The Court summarized by stating the “nature and seriousness of Dykstra’s criminal offenses, which include fraud, embezzlement, grand theft, and lewd conduct and assault with a deadly weapon, and notably the publicity they received, have already establish his general bad reputation for fairness and decency far worse than the alleged racially charged bench-jockeying could” (Id. at 16).
 
In a footnote the Court stated that “this litany is only based on the exhibits submitted on this motion. It does not include and this Court does not consider, in its decision, the negative publicity one comes across during a quick Google search for Dykstra” and it cited several more articles. (Id., at 17, FN 3).
 
Finally, the Court added that Dykstra “had failed to state how he had been damaged other than in a conclusory fashion” (Id.). His remedy thus lay not in the courts but given his “apparent attraction to the spotlight” but “in telling his own story to the public” (Id.). The question was whether Dykstra “had a reputation capable of further injury when the reference was published. This Court finds that Dykstra lacked such a reputation at the time of publication” (Id. at 18).
 
The Court then dealt with the intentional infliction of emotional distress claim.

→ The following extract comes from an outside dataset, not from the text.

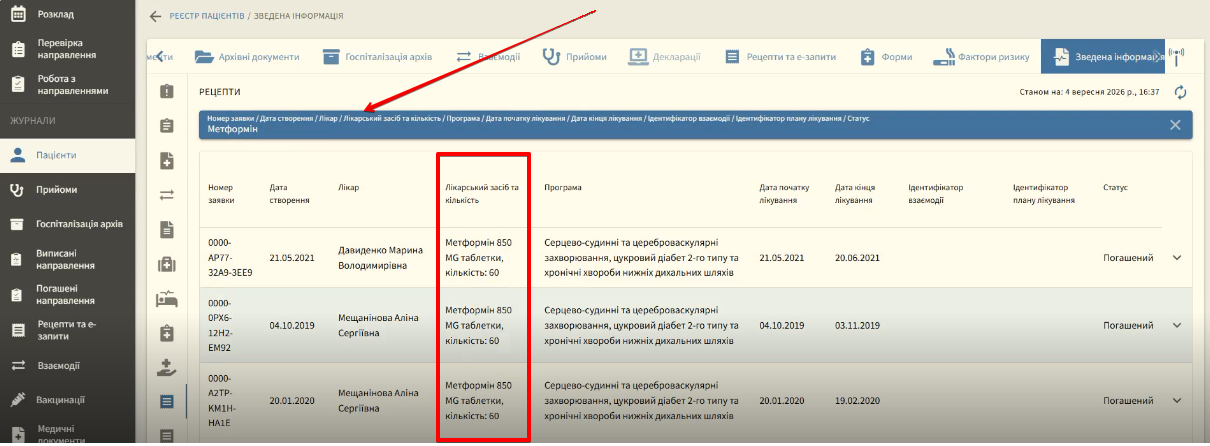Click the medical kit icon in the vertical strip
The width and height of the screenshot is (1210, 446).
click(x=167, y=264)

That was held to be “duplicative, as the underlying allegations fall within the ambit of Dykstra’s defamation cause of action” (Id.). “Moreover, Darling and Publisher Defendants’ alleged conduct is not outrageous by any stretch of the imagination” (Id.). The Court ordered the all of claims dismissed and directed the clerk of the court to tax costs (Id. at 19).
 
Conclusion
 
Thomas Jefferson stated in a 1807 letter that “[d]efamation is becoming a necessary of life; insomuch, that dish of tea in the morning or evening cannot be digested without this stimulant” (Thomas Jefferson, The Life and Selected Writings, ed. Koch & Pedon, The Modern Library, at 582 (1944)). Dykstra is that rare defamation plaintiff who to date could not get passed an initial motion to dismiss due to his reputation and Dykstra has profited from creating that reputation. Dykstra’s Wikipedia biography goes on for pages with this material, much not mentioned here. There is an old adage in the law that “bad facts make bad law. Sometimes bad facts make good law.